[Given information]
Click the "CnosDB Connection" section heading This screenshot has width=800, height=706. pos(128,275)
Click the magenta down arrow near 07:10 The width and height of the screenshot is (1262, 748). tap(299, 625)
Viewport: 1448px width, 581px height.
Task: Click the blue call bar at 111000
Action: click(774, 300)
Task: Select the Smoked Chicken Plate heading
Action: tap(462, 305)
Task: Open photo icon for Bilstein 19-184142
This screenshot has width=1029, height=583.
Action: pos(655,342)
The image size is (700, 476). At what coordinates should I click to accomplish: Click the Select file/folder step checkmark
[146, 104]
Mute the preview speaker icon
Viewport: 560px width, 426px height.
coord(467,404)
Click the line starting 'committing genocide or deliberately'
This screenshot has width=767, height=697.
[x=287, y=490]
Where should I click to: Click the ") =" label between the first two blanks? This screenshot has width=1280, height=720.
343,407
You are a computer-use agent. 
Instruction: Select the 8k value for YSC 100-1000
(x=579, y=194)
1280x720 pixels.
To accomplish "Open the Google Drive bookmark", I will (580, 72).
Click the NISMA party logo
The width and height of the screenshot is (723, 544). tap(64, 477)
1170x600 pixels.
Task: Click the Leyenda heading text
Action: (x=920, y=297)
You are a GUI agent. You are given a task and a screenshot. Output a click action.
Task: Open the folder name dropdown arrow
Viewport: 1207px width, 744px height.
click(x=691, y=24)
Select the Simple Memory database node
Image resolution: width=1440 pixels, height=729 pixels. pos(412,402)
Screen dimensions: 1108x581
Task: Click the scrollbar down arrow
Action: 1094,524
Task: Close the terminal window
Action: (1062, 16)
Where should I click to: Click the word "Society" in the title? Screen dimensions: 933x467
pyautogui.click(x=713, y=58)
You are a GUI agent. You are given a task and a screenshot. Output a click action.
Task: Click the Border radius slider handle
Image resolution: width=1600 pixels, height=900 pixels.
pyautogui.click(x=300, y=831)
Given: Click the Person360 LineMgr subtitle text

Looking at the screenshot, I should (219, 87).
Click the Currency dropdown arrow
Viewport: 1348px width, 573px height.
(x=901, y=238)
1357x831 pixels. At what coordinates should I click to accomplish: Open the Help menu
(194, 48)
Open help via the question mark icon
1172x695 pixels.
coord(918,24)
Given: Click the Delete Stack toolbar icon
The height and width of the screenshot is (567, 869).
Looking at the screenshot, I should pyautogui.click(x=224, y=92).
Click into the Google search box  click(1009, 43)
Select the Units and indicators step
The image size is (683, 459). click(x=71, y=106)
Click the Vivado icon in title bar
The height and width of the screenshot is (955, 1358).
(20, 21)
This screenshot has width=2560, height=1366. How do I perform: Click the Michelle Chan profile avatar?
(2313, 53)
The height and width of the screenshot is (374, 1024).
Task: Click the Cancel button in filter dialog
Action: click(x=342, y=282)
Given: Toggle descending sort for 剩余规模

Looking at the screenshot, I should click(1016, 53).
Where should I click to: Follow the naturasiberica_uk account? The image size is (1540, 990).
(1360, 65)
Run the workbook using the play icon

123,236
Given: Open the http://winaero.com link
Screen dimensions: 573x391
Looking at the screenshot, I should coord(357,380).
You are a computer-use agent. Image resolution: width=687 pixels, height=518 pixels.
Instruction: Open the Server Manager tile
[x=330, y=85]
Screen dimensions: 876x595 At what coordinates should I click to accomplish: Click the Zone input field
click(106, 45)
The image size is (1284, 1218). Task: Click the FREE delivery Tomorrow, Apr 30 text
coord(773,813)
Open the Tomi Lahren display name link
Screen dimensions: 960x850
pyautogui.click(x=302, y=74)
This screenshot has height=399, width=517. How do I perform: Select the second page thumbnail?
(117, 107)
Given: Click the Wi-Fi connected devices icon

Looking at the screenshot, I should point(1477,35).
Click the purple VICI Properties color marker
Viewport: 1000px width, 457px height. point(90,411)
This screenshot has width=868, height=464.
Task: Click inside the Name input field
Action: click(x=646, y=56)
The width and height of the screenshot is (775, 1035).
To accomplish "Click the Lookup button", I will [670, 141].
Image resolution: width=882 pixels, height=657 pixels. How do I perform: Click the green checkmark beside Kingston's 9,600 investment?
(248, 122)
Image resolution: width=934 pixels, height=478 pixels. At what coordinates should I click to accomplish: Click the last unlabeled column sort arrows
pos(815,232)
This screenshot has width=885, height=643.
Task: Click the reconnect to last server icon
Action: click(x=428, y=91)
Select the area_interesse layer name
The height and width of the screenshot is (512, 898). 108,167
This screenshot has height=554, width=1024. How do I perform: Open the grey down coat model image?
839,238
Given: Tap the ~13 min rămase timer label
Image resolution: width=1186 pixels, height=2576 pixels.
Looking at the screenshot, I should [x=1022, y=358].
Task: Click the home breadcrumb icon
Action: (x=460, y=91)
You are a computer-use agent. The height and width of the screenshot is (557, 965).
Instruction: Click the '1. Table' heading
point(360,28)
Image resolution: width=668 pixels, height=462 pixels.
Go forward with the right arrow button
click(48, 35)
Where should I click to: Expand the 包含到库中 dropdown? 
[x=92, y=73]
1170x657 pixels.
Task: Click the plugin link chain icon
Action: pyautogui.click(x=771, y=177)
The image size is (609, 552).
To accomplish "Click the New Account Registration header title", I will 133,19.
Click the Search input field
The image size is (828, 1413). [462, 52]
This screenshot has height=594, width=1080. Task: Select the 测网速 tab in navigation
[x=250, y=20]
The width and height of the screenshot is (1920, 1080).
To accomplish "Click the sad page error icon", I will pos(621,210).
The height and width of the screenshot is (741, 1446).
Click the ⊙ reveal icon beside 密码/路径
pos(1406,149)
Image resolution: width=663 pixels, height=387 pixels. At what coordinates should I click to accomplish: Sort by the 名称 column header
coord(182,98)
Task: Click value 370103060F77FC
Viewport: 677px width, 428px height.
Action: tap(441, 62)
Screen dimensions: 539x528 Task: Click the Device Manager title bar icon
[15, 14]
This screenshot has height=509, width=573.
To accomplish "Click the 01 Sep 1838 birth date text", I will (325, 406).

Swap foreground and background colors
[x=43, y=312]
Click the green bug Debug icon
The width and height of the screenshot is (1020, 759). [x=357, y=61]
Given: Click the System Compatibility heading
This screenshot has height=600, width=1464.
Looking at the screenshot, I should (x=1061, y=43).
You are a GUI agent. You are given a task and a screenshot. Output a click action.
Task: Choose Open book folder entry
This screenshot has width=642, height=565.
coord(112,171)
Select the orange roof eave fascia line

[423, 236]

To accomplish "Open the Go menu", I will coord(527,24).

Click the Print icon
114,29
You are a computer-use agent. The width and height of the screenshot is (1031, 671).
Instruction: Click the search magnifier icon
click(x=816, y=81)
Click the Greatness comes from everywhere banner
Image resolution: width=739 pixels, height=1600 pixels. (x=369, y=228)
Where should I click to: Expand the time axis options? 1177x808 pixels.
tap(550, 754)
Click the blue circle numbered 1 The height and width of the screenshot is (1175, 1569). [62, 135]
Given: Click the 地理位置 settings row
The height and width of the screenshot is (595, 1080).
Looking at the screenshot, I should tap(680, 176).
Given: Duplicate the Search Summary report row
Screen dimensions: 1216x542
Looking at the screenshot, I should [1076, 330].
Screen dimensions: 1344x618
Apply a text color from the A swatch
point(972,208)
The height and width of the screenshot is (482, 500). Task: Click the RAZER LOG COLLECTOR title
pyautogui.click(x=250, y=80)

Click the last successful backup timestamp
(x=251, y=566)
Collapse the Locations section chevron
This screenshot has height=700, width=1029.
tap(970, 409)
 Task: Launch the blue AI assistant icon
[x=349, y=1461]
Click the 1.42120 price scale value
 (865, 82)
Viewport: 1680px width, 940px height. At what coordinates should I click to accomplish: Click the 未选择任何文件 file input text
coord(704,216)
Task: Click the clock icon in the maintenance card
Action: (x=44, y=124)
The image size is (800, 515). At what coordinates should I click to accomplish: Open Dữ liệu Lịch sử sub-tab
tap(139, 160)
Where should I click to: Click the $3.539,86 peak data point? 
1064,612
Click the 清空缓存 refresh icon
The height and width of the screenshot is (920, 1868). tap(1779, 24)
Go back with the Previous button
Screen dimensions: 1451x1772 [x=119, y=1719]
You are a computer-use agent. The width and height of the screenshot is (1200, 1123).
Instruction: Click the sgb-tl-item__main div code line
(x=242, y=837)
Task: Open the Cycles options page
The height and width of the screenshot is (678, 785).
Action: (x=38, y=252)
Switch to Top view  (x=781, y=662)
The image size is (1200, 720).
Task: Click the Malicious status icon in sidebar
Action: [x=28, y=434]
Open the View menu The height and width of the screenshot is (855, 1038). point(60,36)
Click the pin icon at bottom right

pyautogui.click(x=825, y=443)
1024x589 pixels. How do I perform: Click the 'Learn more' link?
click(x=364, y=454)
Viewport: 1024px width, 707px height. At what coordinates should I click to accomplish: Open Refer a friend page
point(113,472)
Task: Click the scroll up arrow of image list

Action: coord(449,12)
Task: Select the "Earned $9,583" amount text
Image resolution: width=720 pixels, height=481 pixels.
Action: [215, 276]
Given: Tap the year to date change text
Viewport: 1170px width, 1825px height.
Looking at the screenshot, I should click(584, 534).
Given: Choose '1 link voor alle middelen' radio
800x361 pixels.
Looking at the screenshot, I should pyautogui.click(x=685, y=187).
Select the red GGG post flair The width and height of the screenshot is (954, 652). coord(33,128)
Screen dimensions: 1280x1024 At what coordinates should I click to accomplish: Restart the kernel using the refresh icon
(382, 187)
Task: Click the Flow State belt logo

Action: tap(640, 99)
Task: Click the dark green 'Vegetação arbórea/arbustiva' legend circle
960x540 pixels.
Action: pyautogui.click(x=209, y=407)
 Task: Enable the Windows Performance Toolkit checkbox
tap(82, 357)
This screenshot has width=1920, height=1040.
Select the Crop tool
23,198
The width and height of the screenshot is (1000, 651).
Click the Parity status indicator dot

[Assigned task] Your answer should consist of the lines above that hold the word "computer", copied exactly.

[Solution below]
You are a computer-use agent. 
You are a computer-use agent. Image resolution: width=687 pixels, height=518 pixels.
You are a computer-use agent. The height and width of the screenshot is (557, 965).
You are a computer-use agent. The width and height of the screenshot is (1031, 671).
You are a computer-use agent. The width and height of the screenshot is (1200, 1123).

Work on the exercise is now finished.